[Opening Data section]

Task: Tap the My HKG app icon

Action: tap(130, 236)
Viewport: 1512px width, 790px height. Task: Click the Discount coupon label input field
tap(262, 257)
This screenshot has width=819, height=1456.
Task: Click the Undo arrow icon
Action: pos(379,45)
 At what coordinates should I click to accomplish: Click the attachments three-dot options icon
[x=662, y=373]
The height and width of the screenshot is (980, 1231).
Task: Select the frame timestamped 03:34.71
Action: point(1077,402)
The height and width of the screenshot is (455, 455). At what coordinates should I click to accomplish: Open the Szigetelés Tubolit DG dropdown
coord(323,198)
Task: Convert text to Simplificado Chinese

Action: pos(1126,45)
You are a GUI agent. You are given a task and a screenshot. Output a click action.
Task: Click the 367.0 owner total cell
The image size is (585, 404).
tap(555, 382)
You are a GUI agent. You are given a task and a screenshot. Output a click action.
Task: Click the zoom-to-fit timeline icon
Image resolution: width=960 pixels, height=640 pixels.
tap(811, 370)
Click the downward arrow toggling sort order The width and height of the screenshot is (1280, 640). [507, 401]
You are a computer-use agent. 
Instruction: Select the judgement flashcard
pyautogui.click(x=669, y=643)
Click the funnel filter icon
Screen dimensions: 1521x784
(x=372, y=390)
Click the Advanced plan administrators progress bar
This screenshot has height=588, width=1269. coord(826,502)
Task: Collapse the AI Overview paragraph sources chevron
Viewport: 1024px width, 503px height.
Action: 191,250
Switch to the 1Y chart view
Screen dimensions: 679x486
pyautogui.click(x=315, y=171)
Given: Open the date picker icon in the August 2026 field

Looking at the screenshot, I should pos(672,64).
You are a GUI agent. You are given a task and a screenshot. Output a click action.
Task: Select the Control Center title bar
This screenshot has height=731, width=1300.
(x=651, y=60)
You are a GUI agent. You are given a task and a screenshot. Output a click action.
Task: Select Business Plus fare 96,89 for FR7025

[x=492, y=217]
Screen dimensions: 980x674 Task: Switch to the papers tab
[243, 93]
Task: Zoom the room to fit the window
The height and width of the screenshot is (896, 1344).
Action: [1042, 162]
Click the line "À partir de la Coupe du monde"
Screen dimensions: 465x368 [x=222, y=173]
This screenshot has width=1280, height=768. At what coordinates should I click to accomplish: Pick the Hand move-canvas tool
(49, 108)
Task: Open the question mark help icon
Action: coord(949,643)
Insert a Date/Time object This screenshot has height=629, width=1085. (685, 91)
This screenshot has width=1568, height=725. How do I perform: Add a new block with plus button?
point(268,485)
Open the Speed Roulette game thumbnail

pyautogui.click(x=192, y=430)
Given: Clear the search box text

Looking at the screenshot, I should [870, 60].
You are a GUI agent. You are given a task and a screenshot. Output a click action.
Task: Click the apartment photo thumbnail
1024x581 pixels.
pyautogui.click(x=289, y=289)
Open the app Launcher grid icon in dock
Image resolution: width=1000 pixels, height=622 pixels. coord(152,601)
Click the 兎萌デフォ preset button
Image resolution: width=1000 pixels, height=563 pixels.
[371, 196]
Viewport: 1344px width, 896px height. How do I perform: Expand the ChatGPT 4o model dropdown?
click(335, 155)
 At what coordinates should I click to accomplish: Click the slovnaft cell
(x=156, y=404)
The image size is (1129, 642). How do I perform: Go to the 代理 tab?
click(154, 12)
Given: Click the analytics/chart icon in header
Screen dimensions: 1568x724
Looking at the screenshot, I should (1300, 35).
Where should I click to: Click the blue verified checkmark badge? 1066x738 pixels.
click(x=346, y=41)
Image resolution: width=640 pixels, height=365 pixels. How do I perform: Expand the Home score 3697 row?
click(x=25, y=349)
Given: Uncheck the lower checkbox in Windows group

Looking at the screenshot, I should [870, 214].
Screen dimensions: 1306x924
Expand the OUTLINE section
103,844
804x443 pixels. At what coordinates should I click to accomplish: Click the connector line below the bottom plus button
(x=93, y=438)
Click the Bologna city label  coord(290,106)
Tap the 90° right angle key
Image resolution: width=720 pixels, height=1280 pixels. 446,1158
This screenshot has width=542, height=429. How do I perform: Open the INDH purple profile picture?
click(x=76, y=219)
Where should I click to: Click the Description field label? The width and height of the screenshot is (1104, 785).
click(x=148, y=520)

[Closing Data section]

**Directions for this task:**
Exactly reproduce the lines of the entries above, from the one containing "Given: Clear the search box text" to the very last, and no others.

**Problem solution:**
Given: Clear the search box text

Looking at the screenshot, I should [870, 60].
You are a GUI agent. You are given a task and a screenshot. Output a click action.
Task: Click the apartment photo thumbnail
1024x581 pixels.
pyautogui.click(x=289, y=289)
Open the app Launcher grid icon in dock
Image resolution: width=1000 pixels, height=622 pixels. coord(152,601)
Click the 兎萌デフォ preset button
Image resolution: width=1000 pixels, height=563 pixels.
[371, 196]
Viewport: 1344px width, 896px height. How do I perform: Expand the ChatGPT 4o model dropdown?
click(335, 155)
 At what coordinates should I click to accomplish: Click the slovnaft cell
(x=156, y=404)
The image size is (1129, 642). How do I perform: Go to the 代理 tab?
click(154, 12)
Given: Click the analytics/chart icon in header
Screen dimensions: 1568x724
Looking at the screenshot, I should (1300, 35).
Where should I click to: Click the blue verified checkmark badge? 1066x738 pixels.
click(x=346, y=41)
Image resolution: width=640 pixels, height=365 pixels. How do I perform: Expand the Home score 3697 row?
click(x=25, y=349)
Given: Uncheck the lower checkbox in Windows group

Looking at the screenshot, I should [870, 214].
Screen dimensions: 1306x924
Expand the OUTLINE section
103,844
804x443 pixels. At what coordinates should I click to accomplish: Click the connector line below the bottom plus button
(x=93, y=438)
Click the Bologna city label  coord(290,106)
Tap the 90° right angle key
Image resolution: width=720 pixels, height=1280 pixels. 446,1158
This screenshot has width=542, height=429. How do I perform: Open the INDH purple profile picture?
click(x=76, y=219)
Where should I click to: Click the Description field label? The width and height of the screenshot is (1104, 785).
click(x=148, y=520)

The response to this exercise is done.